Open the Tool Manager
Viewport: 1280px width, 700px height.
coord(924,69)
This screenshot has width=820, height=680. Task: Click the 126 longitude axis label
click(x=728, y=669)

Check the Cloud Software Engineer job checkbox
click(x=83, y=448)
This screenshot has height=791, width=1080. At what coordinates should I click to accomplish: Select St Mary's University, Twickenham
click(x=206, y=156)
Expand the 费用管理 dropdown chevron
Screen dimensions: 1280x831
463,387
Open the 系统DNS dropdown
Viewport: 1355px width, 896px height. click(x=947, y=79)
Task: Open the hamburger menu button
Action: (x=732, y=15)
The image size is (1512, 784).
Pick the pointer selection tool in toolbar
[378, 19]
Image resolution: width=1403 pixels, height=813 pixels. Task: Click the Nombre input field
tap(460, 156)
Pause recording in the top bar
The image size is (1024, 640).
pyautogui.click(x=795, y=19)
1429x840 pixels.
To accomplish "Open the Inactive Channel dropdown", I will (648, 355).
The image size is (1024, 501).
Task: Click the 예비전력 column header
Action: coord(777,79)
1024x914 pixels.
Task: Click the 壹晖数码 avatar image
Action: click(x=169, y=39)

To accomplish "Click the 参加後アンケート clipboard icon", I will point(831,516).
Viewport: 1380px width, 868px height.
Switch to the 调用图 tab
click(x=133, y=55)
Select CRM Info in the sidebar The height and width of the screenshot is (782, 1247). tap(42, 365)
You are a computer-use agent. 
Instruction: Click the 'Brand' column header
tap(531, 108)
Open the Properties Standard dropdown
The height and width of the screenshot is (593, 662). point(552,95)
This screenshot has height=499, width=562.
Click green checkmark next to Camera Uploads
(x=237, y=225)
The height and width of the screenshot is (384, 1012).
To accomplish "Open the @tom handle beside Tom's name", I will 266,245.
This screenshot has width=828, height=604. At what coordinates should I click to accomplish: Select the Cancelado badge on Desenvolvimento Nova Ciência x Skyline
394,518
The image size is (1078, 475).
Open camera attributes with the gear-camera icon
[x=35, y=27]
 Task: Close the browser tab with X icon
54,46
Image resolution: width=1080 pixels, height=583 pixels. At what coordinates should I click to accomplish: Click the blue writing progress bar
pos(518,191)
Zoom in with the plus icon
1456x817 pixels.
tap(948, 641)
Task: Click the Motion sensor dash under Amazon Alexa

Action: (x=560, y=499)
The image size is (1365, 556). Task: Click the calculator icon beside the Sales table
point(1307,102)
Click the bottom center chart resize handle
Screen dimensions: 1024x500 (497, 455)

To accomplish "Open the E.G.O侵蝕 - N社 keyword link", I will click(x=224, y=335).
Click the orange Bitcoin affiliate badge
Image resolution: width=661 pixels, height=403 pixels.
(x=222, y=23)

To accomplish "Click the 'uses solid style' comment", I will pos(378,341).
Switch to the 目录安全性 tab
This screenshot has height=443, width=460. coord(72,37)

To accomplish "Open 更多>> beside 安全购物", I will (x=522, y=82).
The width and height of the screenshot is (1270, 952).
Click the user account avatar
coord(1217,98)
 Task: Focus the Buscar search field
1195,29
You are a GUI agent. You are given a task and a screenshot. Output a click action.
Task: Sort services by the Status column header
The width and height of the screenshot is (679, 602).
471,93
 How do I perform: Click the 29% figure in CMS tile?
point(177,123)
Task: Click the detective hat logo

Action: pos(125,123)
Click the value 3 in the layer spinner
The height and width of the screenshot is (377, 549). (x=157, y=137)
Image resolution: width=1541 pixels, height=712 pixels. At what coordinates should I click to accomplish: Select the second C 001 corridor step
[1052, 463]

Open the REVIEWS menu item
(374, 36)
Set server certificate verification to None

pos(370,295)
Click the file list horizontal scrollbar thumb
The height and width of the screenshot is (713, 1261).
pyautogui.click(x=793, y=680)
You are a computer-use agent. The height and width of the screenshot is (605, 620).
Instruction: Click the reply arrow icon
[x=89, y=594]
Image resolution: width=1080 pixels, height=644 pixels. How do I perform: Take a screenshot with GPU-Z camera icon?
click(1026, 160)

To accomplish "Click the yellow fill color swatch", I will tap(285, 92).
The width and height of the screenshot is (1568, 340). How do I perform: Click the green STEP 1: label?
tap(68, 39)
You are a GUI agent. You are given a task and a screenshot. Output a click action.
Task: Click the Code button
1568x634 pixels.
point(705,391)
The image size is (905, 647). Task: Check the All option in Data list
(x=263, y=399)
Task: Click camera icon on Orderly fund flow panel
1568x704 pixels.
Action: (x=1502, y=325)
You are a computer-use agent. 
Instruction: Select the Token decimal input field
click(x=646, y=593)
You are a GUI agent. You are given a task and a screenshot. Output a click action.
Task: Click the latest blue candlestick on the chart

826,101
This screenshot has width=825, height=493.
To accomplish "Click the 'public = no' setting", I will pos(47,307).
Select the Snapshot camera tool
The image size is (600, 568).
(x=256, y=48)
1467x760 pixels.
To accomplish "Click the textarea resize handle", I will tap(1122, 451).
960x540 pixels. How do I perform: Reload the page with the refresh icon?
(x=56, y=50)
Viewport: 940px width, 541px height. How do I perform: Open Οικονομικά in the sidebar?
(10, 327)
====================
# [Exercise brief]
All of the data must be returned exactly.

# [Output for this task]
Open the Tool Manager
Viewport: 1280px width, 700px height.
coord(924,69)
This screenshot has width=820, height=680. Task: Click the 126 longitude axis label
click(x=728, y=669)

Check the Cloud Software Engineer job checkbox
click(x=83, y=448)
This screenshot has height=791, width=1080. At what coordinates should I click to accomplish: Select St Mary's University, Twickenham
click(x=206, y=156)
Expand the 费用管理 dropdown chevron
Screen dimensions: 1280x831
463,387
Open the 系统DNS dropdown
Viewport: 1355px width, 896px height. click(x=947, y=79)
Task: Open the hamburger menu button
Action: (x=732, y=15)
The image size is (1512, 784).
Pick the pointer selection tool in toolbar
[378, 19]
Image resolution: width=1403 pixels, height=813 pixels. Task: Click the Nombre input field
tap(460, 156)
Pause recording in the top bar
The image size is (1024, 640).
pyautogui.click(x=795, y=19)
1429x840 pixels.
To accomplish "Open the Inactive Channel dropdown", I will (648, 355).
The image size is (1024, 501).
Task: Click the 예비전력 column header
Action: coord(777,79)
1024x914 pixels.
Task: Click the 壹晖数码 avatar image
Action: click(x=169, y=39)

To accomplish "Click the 参加後アンケート clipboard icon", I will point(831,516).
Viewport: 1380px width, 868px height.
Switch to the 调用图 tab
click(x=133, y=55)
Select CRM Info in the sidebar The height and width of the screenshot is (782, 1247). tap(42, 365)
You are a computer-use agent. 
Instruction: Click the 'Brand' column header
tap(531, 108)
Open the Properties Standard dropdown
The height and width of the screenshot is (593, 662). point(552,95)
This screenshot has height=499, width=562.
Click green checkmark next to Camera Uploads
(x=237, y=225)
The height and width of the screenshot is (384, 1012).
To accomplish "Open the @tom handle beside Tom's name", I will 266,245.
This screenshot has width=828, height=604. At what coordinates should I click to accomplish: Select the Cancelado badge on Desenvolvimento Nova Ciência x Skyline
394,518
The image size is (1078, 475).
Open camera attributes with the gear-camera icon
[x=35, y=27]
 Task: Close the browser tab with X icon
54,46
Image resolution: width=1080 pixels, height=583 pixels. At what coordinates should I click to accomplish: Click the blue writing progress bar
pos(518,191)
Zoom in with the plus icon
1456x817 pixels.
tap(948, 641)
Task: Click the Motion sensor dash under Amazon Alexa

Action: (x=560, y=499)
The image size is (1365, 556). Task: Click the calculator icon beside the Sales table
point(1307,102)
Click the bottom center chart resize handle
Screen dimensions: 1024x500 (497, 455)

To accomplish "Open the E.G.O侵蝕 - N社 keyword link", I will click(x=224, y=335).
Click the orange Bitcoin affiliate badge
Image resolution: width=661 pixels, height=403 pixels.
(x=222, y=23)

To accomplish "Click the 'uses solid style' comment", I will pos(378,341).
Switch to the 目录安全性 tab
This screenshot has height=443, width=460. coord(72,37)

To accomplish "Open 更多>> beside 安全购物", I will (x=522, y=82).
The width and height of the screenshot is (1270, 952).
Click the user account avatar
coord(1217,98)
 Task: Focus the Buscar search field
1195,29
You are a GUI agent. You are given a task and a screenshot. Output a click action.
Task: Sort services by the Status column header
The width and height of the screenshot is (679, 602).
471,93
 How do I perform: Click the 29% figure in CMS tile?
point(177,123)
Task: Click the detective hat logo

Action: pos(125,123)
Click the value 3 in the layer spinner
The height and width of the screenshot is (377, 549). (x=157, y=137)
Image resolution: width=1541 pixels, height=712 pixels. At what coordinates should I click to accomplish: Select the second C 001 corridor step
[1052, 463]

Open the REVIEWS menu item
(374, 36)
Set server certificate verification to None

pos(370,295)
Click the file list horizontal scrollbar thumb
The height and width of the screenshot is (713, 1261).
pyautogui.click(x=793, y=680)
You are a computer-use agent. The height and width of the screenshot is (605, 620).
Instruction: Click the reply arrow icon
[x=89, y=594]
Image resolution: width=1080 pixels, height=644 pixels. How do I perform: Take a screenshot with GPU-Z camera icon?
click(1026, 160)

To accomplish "Click the yellow fill color swatch", I will tap(285, 92).
The width and height of the screenshot is (1568, 340). How do I perform: Click the green STEP 1: label?
tap(68, 39)
You are a GUI agent. You are given a task and a screenshot. Output a click action.
Task: Click the Code button
1568x634 pixels.
point(705,391)
The image size is (905, 647). Task: Check the All option in Data list
(x=263, y=399)
Task: Click camera icon on Orderly fund flow panel
1568x704 pixels.
Action: (x=1502, y=325)
You are a computer-use agent. 
Instruction: Select the Token decimal input field
click(x=646, y=593)
You are a GUI agent. You are given a task and a screenshot. Output a click action.
Task: Click the latest blue candlestick on the chart

826,101
This screenshot has width=825, height=493.
To accomplish "Click the 'public = no' setting", I will pos(47,307).
Select the Snapshot camera tool
The image size is (600, 568).
(x=256, y=48)
1467x760 pixels.
To accomplish "Click the textarea resize handle", I will tap(1122, 451).
960x540 pixels. How do I perform: Reload the page with the refresh icon?
(x=56, y=50)
Viewport: 940px width, 541px height. How do I perform: Open Οικονομικά in the sidebar?
(10, 327)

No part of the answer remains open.